[Exercise materials — start]
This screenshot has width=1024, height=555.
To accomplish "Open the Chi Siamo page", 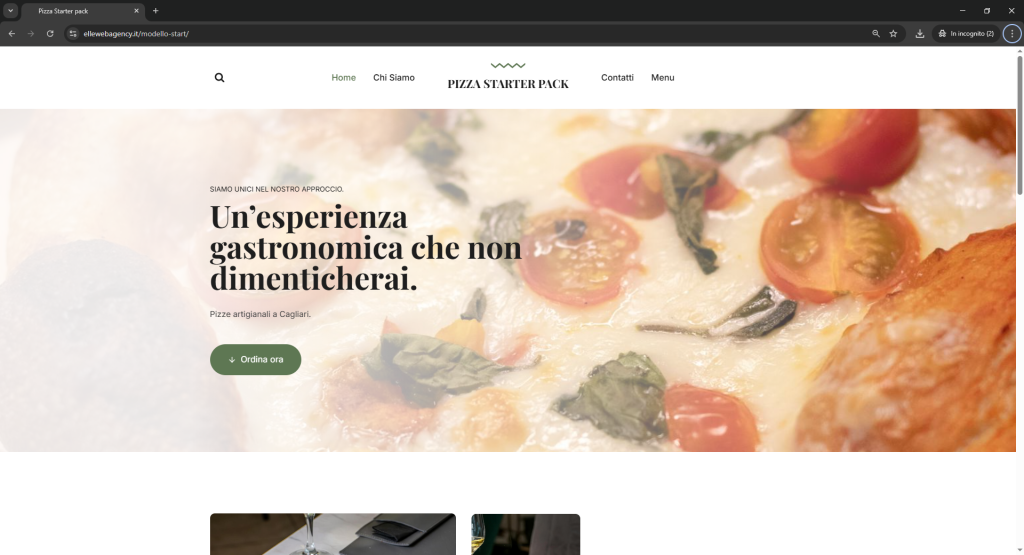I will [x=394, y=78].
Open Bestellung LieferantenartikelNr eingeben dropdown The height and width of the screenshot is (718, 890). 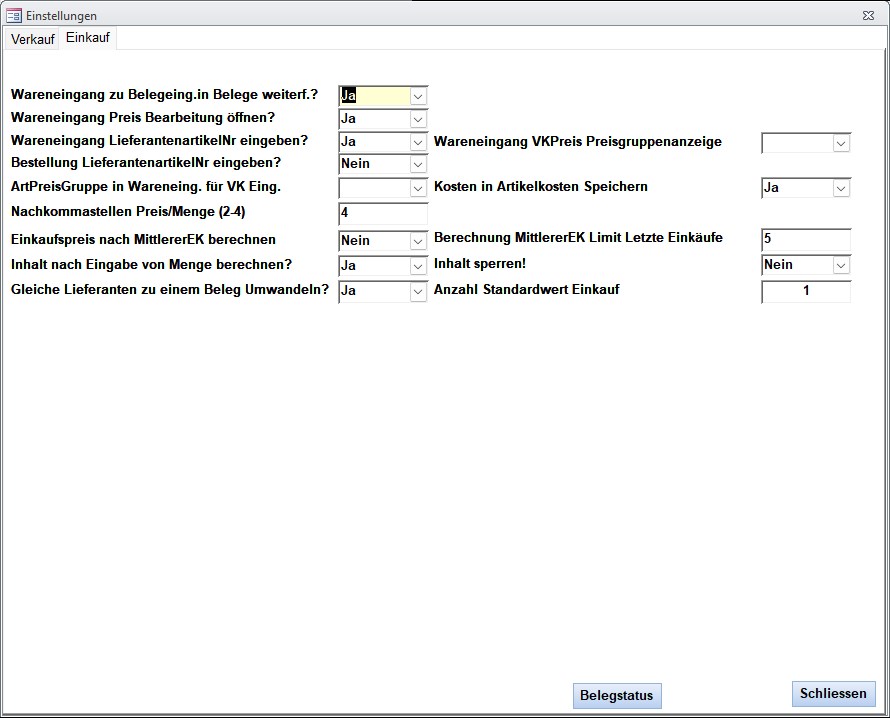point(419,164)
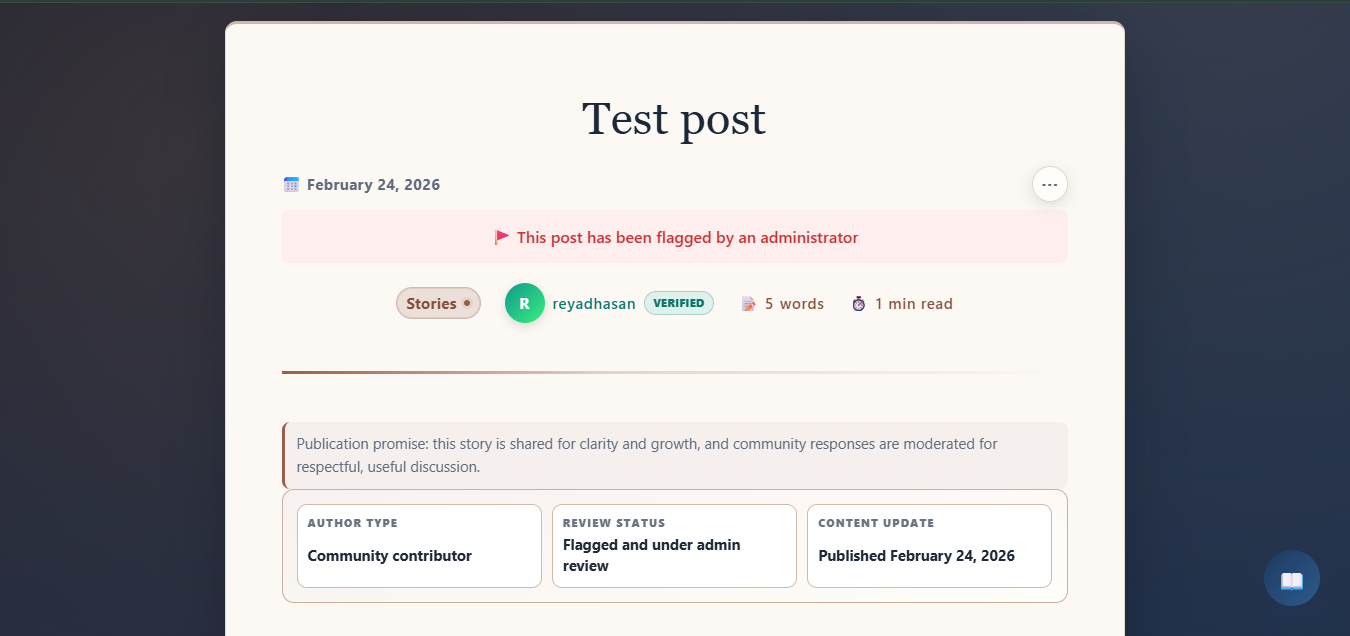1350x636 pixels.
Task: Click the VERIFIED badge next to author
Action: [678, 303]
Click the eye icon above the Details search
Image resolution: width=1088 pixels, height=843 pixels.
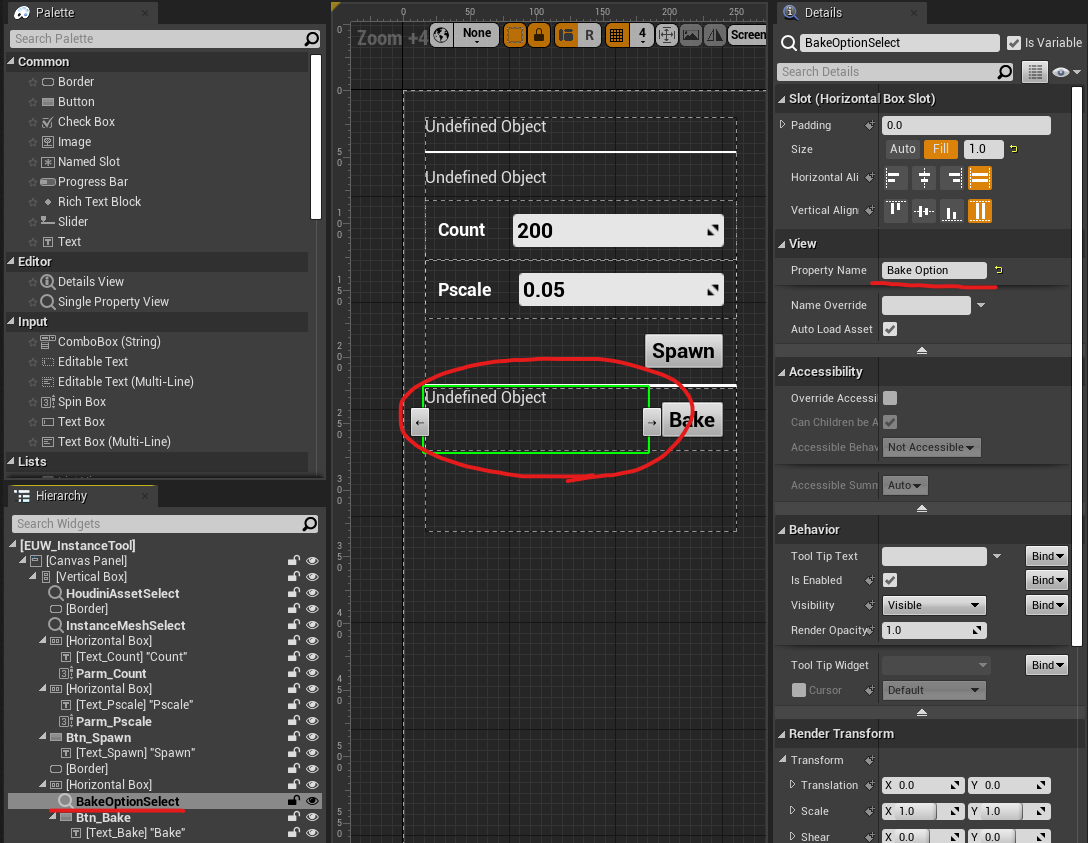coord(1062,71)
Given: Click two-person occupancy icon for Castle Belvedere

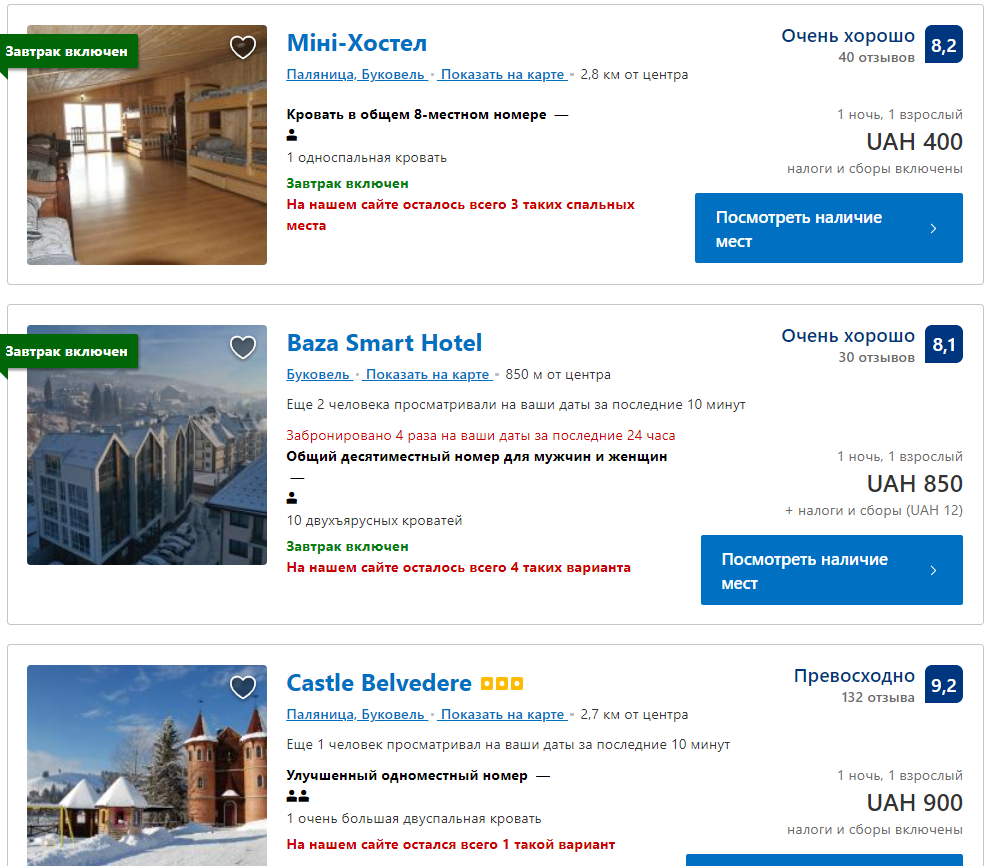Looking at the screenshot, I should 298,796.
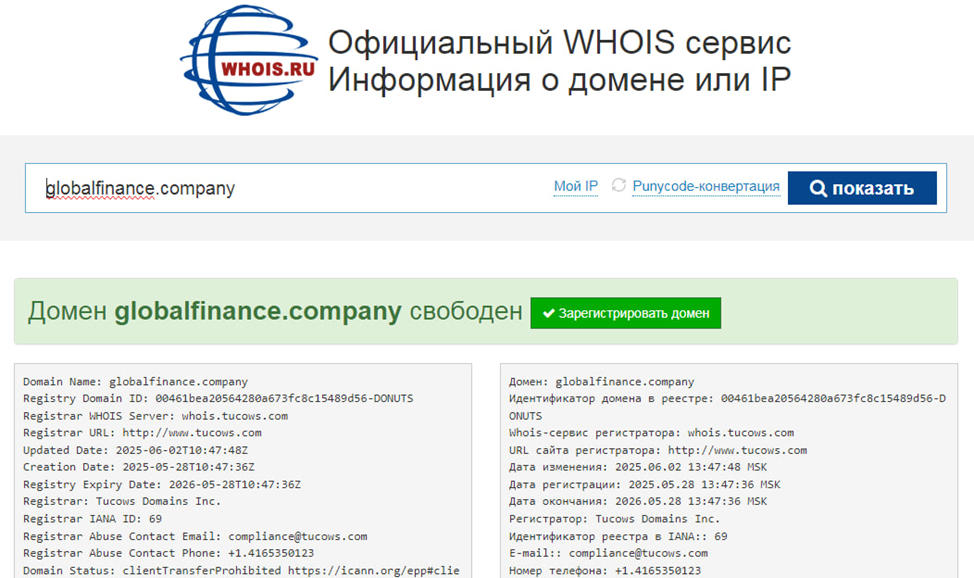
Task: Click the checkmark icon on Зарегистрировать домен
Action: pyautogui.click(x=549, y=313)
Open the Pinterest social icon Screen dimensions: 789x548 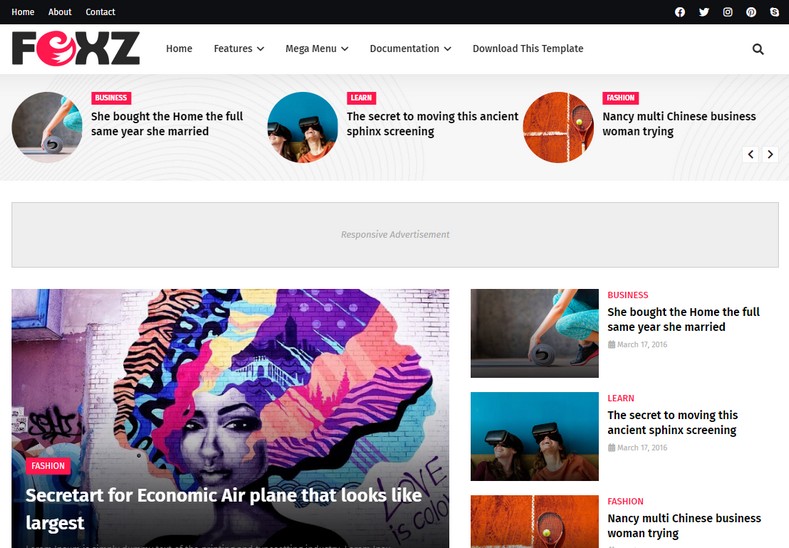pos(751,12)
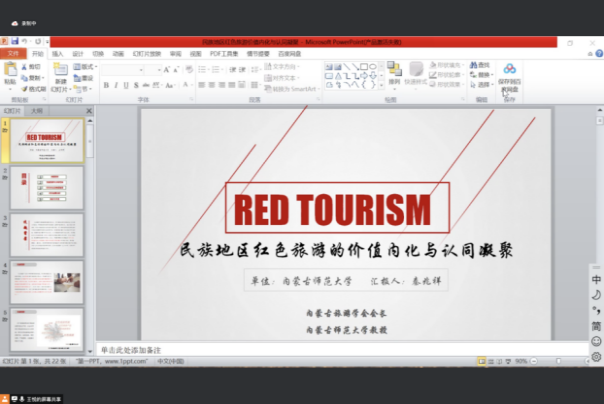The height and width of the screenshot is (404, 604).
Task: Click the New Slide icon
Action: point(60,72)
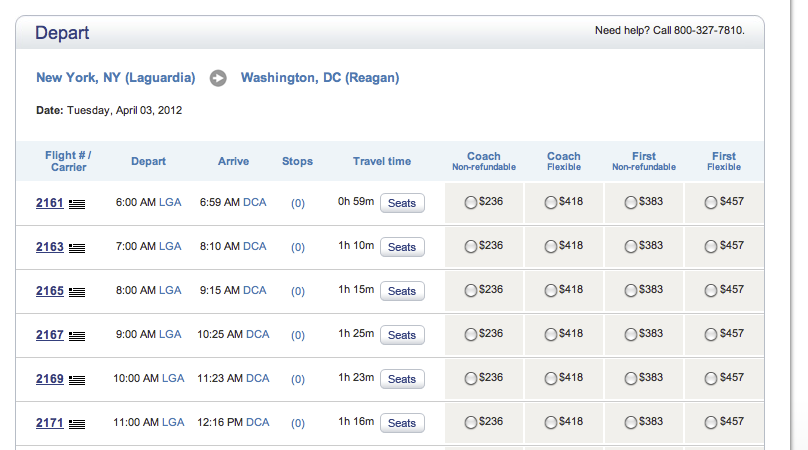Click the carrier flag icon beside flight 2169
Screen dimensions: 808x450
77,380
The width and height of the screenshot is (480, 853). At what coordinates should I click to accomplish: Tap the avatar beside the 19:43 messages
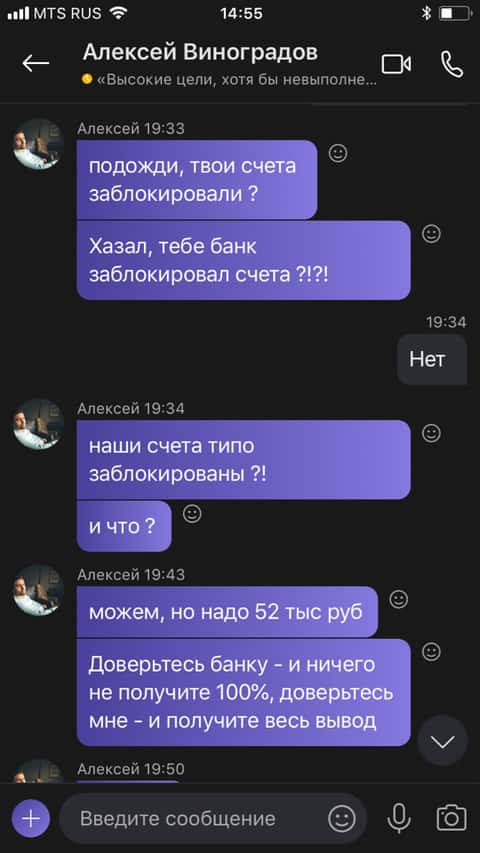[38, 590]
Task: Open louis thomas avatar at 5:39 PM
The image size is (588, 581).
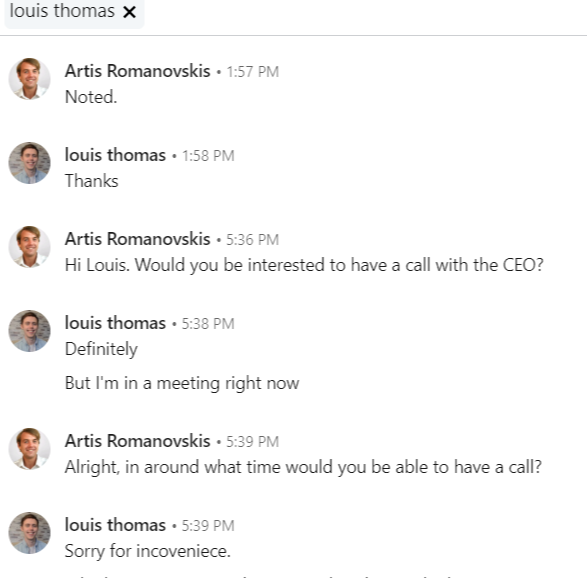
[Exercise materials — finish]
- [Problem statement]: The line containing "Task: Open louis thomas avatar at 5:39 PM" and every line after it, up to the last line of the data, should be returned exactly, without the pictures.

- [Response]:
Task: Open louis thomas avatar at 5:39 PM
The image size is (588, 581).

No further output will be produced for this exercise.